**Directions for this task**
Having read the entries, repeat all of them exactly.

**Records for processing**

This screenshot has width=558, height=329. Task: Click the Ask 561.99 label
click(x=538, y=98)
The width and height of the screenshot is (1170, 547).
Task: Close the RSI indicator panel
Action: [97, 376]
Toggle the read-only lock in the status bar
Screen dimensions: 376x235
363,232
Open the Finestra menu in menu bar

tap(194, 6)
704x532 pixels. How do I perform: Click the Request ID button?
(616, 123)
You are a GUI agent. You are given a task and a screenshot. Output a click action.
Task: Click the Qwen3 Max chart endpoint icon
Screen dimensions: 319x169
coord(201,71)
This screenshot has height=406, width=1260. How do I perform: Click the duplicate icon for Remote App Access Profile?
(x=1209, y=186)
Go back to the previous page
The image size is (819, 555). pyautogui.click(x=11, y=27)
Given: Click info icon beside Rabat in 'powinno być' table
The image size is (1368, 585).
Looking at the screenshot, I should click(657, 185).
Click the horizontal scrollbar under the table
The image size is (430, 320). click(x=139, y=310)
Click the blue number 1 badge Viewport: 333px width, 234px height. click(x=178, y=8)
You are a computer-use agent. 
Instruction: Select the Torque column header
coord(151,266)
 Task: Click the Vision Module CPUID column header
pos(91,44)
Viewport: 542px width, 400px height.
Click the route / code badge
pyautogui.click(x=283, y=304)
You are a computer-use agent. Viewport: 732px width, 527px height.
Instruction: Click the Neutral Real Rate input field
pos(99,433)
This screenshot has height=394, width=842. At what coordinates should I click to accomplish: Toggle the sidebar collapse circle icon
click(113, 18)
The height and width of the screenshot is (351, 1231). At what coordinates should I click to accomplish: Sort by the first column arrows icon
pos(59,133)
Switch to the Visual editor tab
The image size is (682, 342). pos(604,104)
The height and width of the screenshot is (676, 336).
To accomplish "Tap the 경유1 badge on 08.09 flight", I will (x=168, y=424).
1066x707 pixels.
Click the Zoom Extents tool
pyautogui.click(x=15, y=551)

**Response area**
This screenshot has width=558, height=329. Task: Click the Ask 561.99 label
click(x=538, y=98)
The width and height of the screenshot is (1170, 547).
Task: Close the RSI indicator panel
Action: [97, 376]
Toggle the read-only lock in the status bar
Screen dimensions: 376x235
363,232
Open the Finestra menu in menu bar

tap(194, 6)
704x532 pixels. How do I perform: Click the Request ID button?
(616, 123)
You are a GUI agent. You are given a task and a screenshot. Output a click action.
Task: Click the Qwen3 Max chart endpoint icon
Screen dimensions: 319x169
coord(201,71)
This screenshot has height=406, width=1260. How do I perform: Click the duplicate icon for Remote App Access Profile?
(x=1209, y=186)
Go back to the previous page
The image size is (819, 555). pyautogui.click(x=11, y=27)
Given: Click info icon beside Rabat in 'powinno być' table
The image size is (1368, 585).
Looking at the screenshot, I should click(657, 185).
Click the horizontal scrollbar under the table
The image size is (430, 320). click(x=139, y=310)
Click the blue number 1 badge Viewport: 333px width, 234px height. click(x=178, y=8)
You are a computer-use agent. 
Instruction: Select the Torque column header
coord(151,266)
 Task: Click the Vision Module CPUID column header
pos(91,44)
Viewport: 542px width, 400px height.
Click the route / code badge
pyautogui.click(x=283, y=304)
You are a computer-use agent. Viewport: 732px width, 527px height.
Instruction: Click the Neutral Real Rate input field
pos(99,433)
This screenshot has height=394, width=842. At what coordinates should I click to accomplish: Toggle the sidebar collapse circle icon
click(113, 18)
The height and width of the screenshot is (351, 1231). At what coordinates should I click to accomplish: Sort by the first column arrows icon
pos(59,133)
Switch to the Visual editor tab
The image size is (682, 342). pos(604,104)
The height and width of the screenshot is (676, 336).
To accomplish "Tap the 경유1 badge on 08.09 flight", I will (x=168, y=424).
1066x707 pixels.
Click the Zoom Extents tool
pyautogui.click(x=15, y=551)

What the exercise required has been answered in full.